CONSIGNES –
a) Répondez à ces questions sur le texte consacré à l'inflation :
(i) À quoi la nature de l'inflation est-elle comparée ?
(ii) Qu'est-ce qui a mis de nombreuses sociétés à l'abri des hausses de prix en 2022 ?
(iii) Sur quoi les tarifs d'électricité sont-ils indexés ?
b) Reproduisez fidèlement le passage du texte sur l'inflation qui va de « De nombreuses sociétés » jusqu'à « terme courant 2023. ».

TEXTE AFFICHÉ –
━━━━━━━━━━

Cet emballement nous semble prématuré et excessif.

L’inflation n’est pas un mécanisme qui restitue de façon instantanée les pressions qu’il subit. La nature de l’inflation s’apparente plutôt à un fluide qui se répand puis imprègne le tissu économique. Elle procède par lente contamination des acteurs.

De nombreuses sociétés n’ont pas encore subi les effets de hausses des prix du fait de couvertures propices qui les ont mises à l’abri en 2022. De même que de nombreux tarifs n’ont pas encore atteint leur date de renouvellement, ces couvertures vont progressivement arriver à leur terme courant 2023.

Le baril de brent qui est actuellement largement en-dessous de son niveau d’avant-guerre d’Ukraine n’est pas nécessairement une bonne référence quand on sait que les tarifs d’électricité, indexés sur le prix du gaz, vont augmenter dans des proportions considérables en 2023.

━━━━━━━━━━

ENREGISTREMENTS CONSERVÉS –
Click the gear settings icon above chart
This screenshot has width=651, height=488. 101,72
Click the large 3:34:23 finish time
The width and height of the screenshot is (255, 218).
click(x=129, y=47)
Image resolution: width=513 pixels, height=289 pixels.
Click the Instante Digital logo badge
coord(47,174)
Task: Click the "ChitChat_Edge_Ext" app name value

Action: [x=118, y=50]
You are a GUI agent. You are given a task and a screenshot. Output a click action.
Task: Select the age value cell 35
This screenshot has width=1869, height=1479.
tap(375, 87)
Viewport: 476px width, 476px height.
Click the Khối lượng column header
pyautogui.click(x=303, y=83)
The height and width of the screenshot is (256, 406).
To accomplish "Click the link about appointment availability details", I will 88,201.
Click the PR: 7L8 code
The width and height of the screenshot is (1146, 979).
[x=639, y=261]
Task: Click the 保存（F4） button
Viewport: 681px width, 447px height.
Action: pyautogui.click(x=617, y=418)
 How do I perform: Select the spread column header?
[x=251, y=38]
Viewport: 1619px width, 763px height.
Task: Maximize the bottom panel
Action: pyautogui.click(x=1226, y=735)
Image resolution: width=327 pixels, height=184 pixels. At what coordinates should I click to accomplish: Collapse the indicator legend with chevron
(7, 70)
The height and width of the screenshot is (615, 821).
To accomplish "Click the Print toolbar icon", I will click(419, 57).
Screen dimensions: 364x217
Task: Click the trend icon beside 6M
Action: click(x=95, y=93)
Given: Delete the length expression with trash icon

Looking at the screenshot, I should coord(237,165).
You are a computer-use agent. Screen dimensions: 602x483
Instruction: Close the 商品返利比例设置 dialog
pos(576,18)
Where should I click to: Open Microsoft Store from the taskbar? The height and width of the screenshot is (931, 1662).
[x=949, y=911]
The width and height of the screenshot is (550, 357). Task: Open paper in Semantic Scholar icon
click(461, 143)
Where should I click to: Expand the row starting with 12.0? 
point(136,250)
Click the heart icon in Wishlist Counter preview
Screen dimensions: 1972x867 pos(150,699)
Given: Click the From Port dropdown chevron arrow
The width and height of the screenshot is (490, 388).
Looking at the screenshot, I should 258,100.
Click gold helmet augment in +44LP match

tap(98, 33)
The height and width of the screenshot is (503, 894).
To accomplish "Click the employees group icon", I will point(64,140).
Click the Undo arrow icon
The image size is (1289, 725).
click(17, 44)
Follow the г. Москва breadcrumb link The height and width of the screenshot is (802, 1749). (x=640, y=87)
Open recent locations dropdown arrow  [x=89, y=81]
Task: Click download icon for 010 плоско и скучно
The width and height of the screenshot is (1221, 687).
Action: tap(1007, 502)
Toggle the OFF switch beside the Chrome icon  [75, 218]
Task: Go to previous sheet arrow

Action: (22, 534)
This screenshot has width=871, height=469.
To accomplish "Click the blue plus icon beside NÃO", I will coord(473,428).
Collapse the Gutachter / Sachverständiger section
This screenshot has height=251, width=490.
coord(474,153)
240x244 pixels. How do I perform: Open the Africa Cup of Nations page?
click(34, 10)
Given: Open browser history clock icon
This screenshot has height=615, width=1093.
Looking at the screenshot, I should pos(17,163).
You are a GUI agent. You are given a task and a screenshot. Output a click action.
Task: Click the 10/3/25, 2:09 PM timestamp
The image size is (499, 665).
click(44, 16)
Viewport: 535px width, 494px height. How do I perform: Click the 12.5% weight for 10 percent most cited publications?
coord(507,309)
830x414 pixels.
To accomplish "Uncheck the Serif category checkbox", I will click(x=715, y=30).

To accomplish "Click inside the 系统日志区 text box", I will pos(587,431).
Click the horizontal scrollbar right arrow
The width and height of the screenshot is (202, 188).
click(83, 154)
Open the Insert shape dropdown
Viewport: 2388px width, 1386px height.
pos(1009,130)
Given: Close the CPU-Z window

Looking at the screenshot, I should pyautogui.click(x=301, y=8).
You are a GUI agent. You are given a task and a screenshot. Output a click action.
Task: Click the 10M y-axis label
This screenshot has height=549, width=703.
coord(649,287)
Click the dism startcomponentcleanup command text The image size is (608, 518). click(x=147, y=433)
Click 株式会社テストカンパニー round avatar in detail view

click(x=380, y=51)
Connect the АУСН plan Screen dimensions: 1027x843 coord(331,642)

━━━━━━━━━━

CORRIGÉ –
a)
(i) À un fluide qui se répand puis imprègne le tissu économique.
(ii) Des couvertures propices.
(iii) Sur le prix du gaz.

b)
De nombreuses sociétés n’ont pas encore subi les effets de hausses des prix du fait de couvertures propices qui les ont mises à l’abri en 2022. De même que de nombreux tarifs n’ont pas encore atteint leur date de renouvellement, ces couvertures vont progressivement arriver à leur terme courant 2023.